The Captain collected them all up and in some way had them tied up to each other. That did not last long, as they soon started to break loose and go their own ways. The next morning what boats that were left, got together and continued on their way. Life started to get very tough for us all; several people died, including Kate Richardson - at the last, she thought she was on a bus and kept asking the bus driver to let her get off the bus. She was getting on a bit and the life boat was no place for her at such a great age. My foot started to hurt by then. I must have hit some wreckage paddling about, as I had a cut on it. Douglas Quantrill (Ships doctor) did what he could for it and got me to sit at the bottom of the boat. Soon I wished I hadn't, as I received several hefty kicks in my back from people not exactly appreciating me being there. That didn't last long, so I returned to my seat. I sat next to Bill Stubbs and he offered me his shoulder to sleep on. That was a kindness having a restless child on your lap and trying to sleep is not easy. Several lascars jumped over board, as they had had enough of it. Drinking salt water made their life worse. During the day Gladys Usher took David so I could get a rest, which was so kind of her. She was always ready to help any body; a wonderful person.
On and on we went. By now I felt that I could drink a gallon of milk. At times I thought I could see lines of milk bottles passing before me, and that I reached out to get one. I am sure I hit some body in the face. I must have been getting light headed by that time.
Then on the 13th day we saw smoke far off. I couldn't believe it when they started to shout. I then seemed to become alive and take notice of what was going on. We all got very excited about the fact that there was still some water left in the keg. This was rationed out to us, more than we had been given on the journey. It seemed like nectar to me. The ship got nearer and nearer; a dream ship, and then it was right before us. Rope ladders were lowered, and men came down to help us up. I didn't want that; if it was the last thing I could do I was going up that ladder under my own steam. However I did have to get David carried up. When I started up on my climb, the side of the ship seemed enormous. I got there to be greeted by a cup of tea, - the best tea I have ever had in my life. I am not quite sure how long we were before sighting St. Helena. The island was just a shadow at first, then the hills began to come into sight, they got bigger and bigger, until we were out side the harbour of Jamestown. A lot of small boats were waiting to take us a shore to awaiting vehicles, and then off we went to the hospital to be scrubbed and fed. We remained in the hospital for a few days.

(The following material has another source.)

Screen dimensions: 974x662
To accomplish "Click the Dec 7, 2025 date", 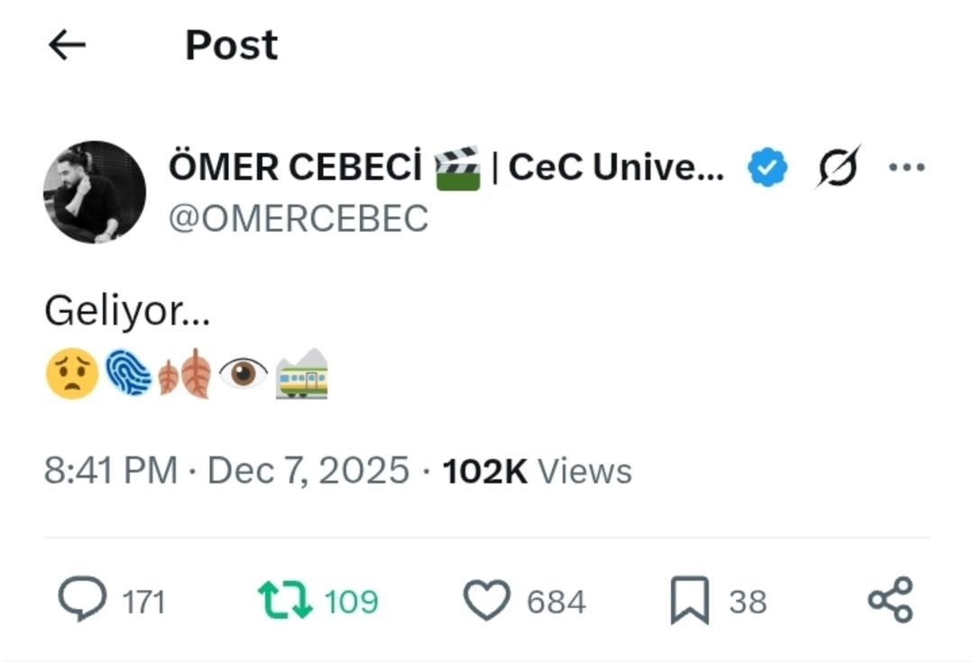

David and I, were sent to a cottage called Maldivia. That was just wonderful after a cramped boat. Several other survivors were sent to this cottage. Betty Birchman was amongst them. She became a good friend of mine, and we both became pretty regular visitors to a house where the army officers lived. They gave us a wonderful time, taking us to dances, films, bathing parties, and meals. So we really enjoyed ourselves for the three months on St. Helena. Being so peaceful I was in no hurry to go home to war torn England. I shall always think of St Helena with love, especially its people who were so kind to us. They brought eggs and fruit to the hospital, and we had some really good times visiting their houses. The island is beautiful, especially the birds and the flowers.
David Redl 1st November 1999
Joan Redl and David were repatriated back to the UK on the TSS NESTOR arriving Liverpool on April 5th 1943.